Extracted records:
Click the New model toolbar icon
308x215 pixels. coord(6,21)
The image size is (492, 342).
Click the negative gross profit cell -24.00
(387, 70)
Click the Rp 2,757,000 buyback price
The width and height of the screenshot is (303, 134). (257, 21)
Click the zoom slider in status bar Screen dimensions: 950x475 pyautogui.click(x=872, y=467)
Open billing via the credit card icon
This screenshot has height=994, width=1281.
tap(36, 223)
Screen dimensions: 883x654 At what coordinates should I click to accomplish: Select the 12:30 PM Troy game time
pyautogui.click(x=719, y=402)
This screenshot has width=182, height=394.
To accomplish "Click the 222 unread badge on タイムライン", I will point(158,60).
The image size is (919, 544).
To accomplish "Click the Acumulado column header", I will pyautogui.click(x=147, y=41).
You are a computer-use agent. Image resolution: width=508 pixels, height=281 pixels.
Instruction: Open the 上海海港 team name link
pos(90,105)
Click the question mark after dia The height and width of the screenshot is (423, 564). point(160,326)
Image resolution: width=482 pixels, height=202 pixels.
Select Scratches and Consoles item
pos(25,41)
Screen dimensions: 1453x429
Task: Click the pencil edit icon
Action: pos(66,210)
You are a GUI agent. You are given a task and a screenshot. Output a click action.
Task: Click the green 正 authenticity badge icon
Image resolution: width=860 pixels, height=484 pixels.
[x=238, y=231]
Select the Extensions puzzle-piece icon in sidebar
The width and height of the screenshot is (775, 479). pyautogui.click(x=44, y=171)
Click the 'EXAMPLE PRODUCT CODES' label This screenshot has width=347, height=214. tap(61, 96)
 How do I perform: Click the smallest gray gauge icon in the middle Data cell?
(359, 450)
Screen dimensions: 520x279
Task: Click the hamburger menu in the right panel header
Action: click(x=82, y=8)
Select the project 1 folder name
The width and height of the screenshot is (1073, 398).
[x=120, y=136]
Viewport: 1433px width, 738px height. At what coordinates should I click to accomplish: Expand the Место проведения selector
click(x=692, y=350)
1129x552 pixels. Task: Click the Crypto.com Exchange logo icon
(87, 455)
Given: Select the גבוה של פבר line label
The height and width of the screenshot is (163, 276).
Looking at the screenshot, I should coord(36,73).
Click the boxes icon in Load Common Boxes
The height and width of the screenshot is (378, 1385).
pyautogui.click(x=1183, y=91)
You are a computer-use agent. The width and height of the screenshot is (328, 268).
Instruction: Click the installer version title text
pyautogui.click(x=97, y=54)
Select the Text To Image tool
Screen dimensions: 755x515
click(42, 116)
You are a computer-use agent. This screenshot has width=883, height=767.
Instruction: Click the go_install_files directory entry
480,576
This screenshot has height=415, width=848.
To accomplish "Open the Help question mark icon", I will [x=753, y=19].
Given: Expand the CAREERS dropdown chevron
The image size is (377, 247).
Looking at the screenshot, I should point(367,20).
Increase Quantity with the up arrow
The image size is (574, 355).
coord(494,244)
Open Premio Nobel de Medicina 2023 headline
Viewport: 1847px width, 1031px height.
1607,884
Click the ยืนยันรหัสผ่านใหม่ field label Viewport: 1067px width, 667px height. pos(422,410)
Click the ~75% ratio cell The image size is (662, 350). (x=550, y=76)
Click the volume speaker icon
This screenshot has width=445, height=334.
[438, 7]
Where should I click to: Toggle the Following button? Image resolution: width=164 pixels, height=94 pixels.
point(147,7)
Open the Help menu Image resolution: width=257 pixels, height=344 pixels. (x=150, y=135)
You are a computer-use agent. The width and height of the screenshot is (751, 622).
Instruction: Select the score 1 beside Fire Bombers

■ Exercise brief
From the records above, copy out the line with "Image resolution: width=482", the line with "You are a GUI", and every line between them, word for word.

■ Exercise result
Image resolution: width=482 pixels, height=202 pixels.
Select Scratches and Consoles item
pos(25,41)
Screen dimensions: 1453x429
Task: Click the pencil edit icon
Action: pos(66,210)
You are a GUI agent. You are given a task and a screenshot. Output a click action.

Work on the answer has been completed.